**INFORMATION SHOWN:**
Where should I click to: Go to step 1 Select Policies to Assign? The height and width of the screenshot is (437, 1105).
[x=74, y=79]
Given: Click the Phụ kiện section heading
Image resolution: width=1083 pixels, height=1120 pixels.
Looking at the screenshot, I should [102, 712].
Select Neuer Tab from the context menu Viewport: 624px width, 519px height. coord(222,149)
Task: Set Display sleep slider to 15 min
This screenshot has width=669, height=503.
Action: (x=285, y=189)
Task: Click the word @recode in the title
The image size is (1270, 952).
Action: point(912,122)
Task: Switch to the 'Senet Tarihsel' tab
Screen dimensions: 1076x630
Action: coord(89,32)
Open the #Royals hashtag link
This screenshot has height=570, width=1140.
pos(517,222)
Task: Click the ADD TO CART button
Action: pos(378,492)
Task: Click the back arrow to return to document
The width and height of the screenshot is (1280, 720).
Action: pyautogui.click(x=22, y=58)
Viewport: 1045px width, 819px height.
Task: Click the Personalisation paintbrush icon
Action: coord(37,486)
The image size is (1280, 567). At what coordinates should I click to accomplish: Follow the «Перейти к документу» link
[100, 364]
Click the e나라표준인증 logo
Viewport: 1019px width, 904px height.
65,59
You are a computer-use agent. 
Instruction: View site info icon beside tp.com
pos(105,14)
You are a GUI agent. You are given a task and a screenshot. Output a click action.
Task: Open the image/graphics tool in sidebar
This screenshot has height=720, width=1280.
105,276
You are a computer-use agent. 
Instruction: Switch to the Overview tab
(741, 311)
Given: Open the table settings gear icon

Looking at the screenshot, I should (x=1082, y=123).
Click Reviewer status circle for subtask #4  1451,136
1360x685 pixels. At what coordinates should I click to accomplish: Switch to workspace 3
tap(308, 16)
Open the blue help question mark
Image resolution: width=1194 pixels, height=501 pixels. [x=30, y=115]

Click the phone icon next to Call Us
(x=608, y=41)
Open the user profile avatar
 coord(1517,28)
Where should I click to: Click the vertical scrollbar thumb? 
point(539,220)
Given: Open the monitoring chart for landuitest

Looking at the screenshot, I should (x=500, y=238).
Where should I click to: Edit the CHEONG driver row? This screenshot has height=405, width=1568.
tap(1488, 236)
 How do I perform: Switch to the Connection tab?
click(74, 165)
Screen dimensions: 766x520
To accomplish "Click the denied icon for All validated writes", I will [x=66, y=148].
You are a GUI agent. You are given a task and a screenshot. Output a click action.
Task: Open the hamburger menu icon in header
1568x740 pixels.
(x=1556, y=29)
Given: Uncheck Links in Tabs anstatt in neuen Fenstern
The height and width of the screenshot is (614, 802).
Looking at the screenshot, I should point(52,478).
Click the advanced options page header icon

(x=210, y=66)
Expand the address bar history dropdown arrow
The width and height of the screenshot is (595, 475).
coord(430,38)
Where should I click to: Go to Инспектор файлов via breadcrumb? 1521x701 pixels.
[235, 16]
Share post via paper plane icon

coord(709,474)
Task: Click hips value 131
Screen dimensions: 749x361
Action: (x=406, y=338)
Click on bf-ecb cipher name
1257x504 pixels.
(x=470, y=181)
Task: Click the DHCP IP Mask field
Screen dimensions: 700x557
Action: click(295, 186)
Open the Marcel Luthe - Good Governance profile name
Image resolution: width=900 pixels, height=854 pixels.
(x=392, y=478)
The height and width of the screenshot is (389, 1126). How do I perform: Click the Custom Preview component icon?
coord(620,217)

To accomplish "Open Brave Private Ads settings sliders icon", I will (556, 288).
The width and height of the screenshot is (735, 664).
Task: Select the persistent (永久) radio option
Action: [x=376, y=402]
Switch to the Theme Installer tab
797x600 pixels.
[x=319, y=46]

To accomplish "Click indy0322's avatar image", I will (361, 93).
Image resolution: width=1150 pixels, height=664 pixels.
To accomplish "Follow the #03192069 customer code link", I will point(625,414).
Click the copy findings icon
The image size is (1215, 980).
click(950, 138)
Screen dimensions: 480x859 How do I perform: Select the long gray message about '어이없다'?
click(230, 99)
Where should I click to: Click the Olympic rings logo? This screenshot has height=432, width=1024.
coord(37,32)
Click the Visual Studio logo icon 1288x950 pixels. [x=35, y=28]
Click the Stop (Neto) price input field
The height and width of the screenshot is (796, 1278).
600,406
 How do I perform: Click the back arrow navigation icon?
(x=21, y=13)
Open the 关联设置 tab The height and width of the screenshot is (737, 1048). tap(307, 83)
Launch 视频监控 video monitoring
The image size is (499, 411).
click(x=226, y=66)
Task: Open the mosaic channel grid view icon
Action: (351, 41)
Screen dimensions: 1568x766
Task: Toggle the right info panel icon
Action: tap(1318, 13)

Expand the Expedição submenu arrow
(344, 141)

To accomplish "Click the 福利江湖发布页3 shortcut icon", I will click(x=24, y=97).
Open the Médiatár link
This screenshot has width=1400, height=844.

**ABOUT THIS TASK:** An exact transcription of all the material above is the expected answer.

**WRITTEN ANSWER:**
Where should I click to: Go to step 1 Select Policies to Assign? The height and width of the screenshot is (437, 1105).
[x=74, y=79]
Given: Click the Phụ kiện section heading
Image resolution: width=1083 pixels, height=1120 pixels.
Looking at the screenshot, I should [102, 712].
Select Neuer Tab from the context menu Viewport: 624px width, 519px height. coord(222,149)
Task: Set Display sleep slider to 15 min
This screenshot has width=669, height=503.
Action: (x=285, y=189)
Task: Click the word @recode in the title
The image size is (1270, 952).
Action: point(912,122)
Task: Switch to the 'Senet Tarihsel' tab
Screen dimensions: 1076x630
Action: coord(89,32)
Open the #Royals hashtag link
This screenshot has height=570, width=1140.
pos(517,222)
Task: Click the ADD TO CART button
Action: pos(378,492)
Task: Click the back arrow to return to document
The width and height of the screenshot is (1280, 720).
Action: pyautogui.click(x=22, y=58)
Viewport: 1045px width, 819px height.
Task: Click the Personalisation paintbrush icon
Action: coord(37,486)
The image size is (1280, 567). At what coordinates should I click to accomplish: Follow the «Перейти к документу» link
[100, 364]
Click the e나라표준인증 logo
Viewport: 1019px width, 904px height.
65,59
You are a computer-use agent. 
Instruction: View site info icon beside tp.com
pos(105,14)
You are a GUI agent. You are given a task and a screenshot. Output a click action.
Task: Open the image/graphics tool in sidebar
This screenshot has height=720, width=1280.
105,276
You are a computer-use agent. 
Instruction: Switch to the Overview tab
(741, 311)
Given: Open the table settings gear icon

Looking at the screenshot, I should (x=1082, y=123).
Click Reviewer status circle for subtask #4  1451,136
1360x685 pixels. At what coordinates should I click to accomplish: Switch to workspace 3
tap(308, 16)
Open the blue help question mark
Image resolution: width=1194 pixels, height=501 pixels. [x=30, y=115]

Click the phone icon next to Call Us
(x=608, y=41)
Open the user profile avatar
 coord(1517,28)
Where should I click to: Click the vertical scrollbar thumb? 
point(539,220)
Given: Open the monitoring chart for landuitest

Looking at the screenshot, I should (x=500, y=238).
Where should I click to: Edit the CHEONG driver row? This screenshot has height=405, width=1568.
tap(1488, 236)
 How do I perform: Switch to the Connection tab?
click(74, 165)
Screen dimensions: 766x520
To accomplish "Click the denied icon for All validated writes", I will [x=66, y=148].
You are a GUI agent. You are given a task and a screenshot. Output a click action.
Task: Open the hamburger menu icon in header
1568x740 pixels.
(x=1556, y=29)
Given: Uncheck Links in Tabs anstatt in neuen Fenstern
The height and width of the screenshot is (614, 802).
Looking at the screenshot, I should point(52,478).
Click the advanced options page header icon

(x=210, y=66)
Expand the address bar history dropdown arrow
The width and height of the screenshot is (595, 475).
coord(430,38)
Where should I click to: Go to Инспектор файлов via breadcrumb? 1521x701 pixels.
[235, 16]
Share post via paper plane icon

coord(709,474)
Task: Click hips value 131
Screen dimensions: 749x361
Action: (x=406, y=338)
Click on bf-ecb cipher name
1257x504 pixels.
(x=470, y=181)
Task: Click the DHCP IP Mask field
Screen dimensions: 700x557
Action: click(295, 186)
Open the Marcel Luthe - Good Governance profile name
Image resolution: width=900 pixels, height=854 pixels.
(x=392, y=478)
The height and width of the screenshot is (389, 1126). How do I perform: Click the Custom Preview component icon?
coord(620,217)

To accomplish "Open Brave Private Ads settings sliders icon", I will (556, 288).
The width and height of the screenshot is (735, 664).
Task: Select the persistent (永久) radio option
Action: [x=376, y=402]
Switch to the Theme Installer tab
797x600 pixels.
[x=319, y=46]

To accomplish "Click indy0322's avatar image", I will (361, 93).
Image resolution: width=1150 pixels, height=664 pixels.
To accomplish "Follow the #03192069 customer code link", I will point(625,414).
Click the copy findings icon
The image size is (1215, 980).
click(950, 138)
Screen dimensions: 480x859 How do I perform: Select the long gray message about '어이없다'?
click(230, 99)
Where should I click to: Click the Olympic rings logo? This screenshot has height=432, width=1024.
coord(37,32)
Click the Visual Studio logo icon 1288x950 pixels. [x=35, y=28]
Click the Stop (Neto) price input field
The height and width of the screenshot is (796, 1278).
600,406
 How do I perform: Click the back arrow navigation icon?
(x=21, y=13)
Open the 关联设置 tab The height and width of the screenshot is (737, 1048). tap(307, 83)
Launch 视频监控 video monitoring
The image size is (499, 411).
click(x=226, y=66)
Task: Open the mosaic channel grid view icon
Action: (351, 41)
Screen dimensions: 1568x766
Task: Toggle the right info panel icon
Action: tap(1318, 13)

Expand the Expedição submenu arrow
(344, 141)

To accomplish "Click the 福利江湖发布页3 shortcut icon", I will click(x=24, y=97).
Open the Médiatár link
This screenshot has width=1400, height=844.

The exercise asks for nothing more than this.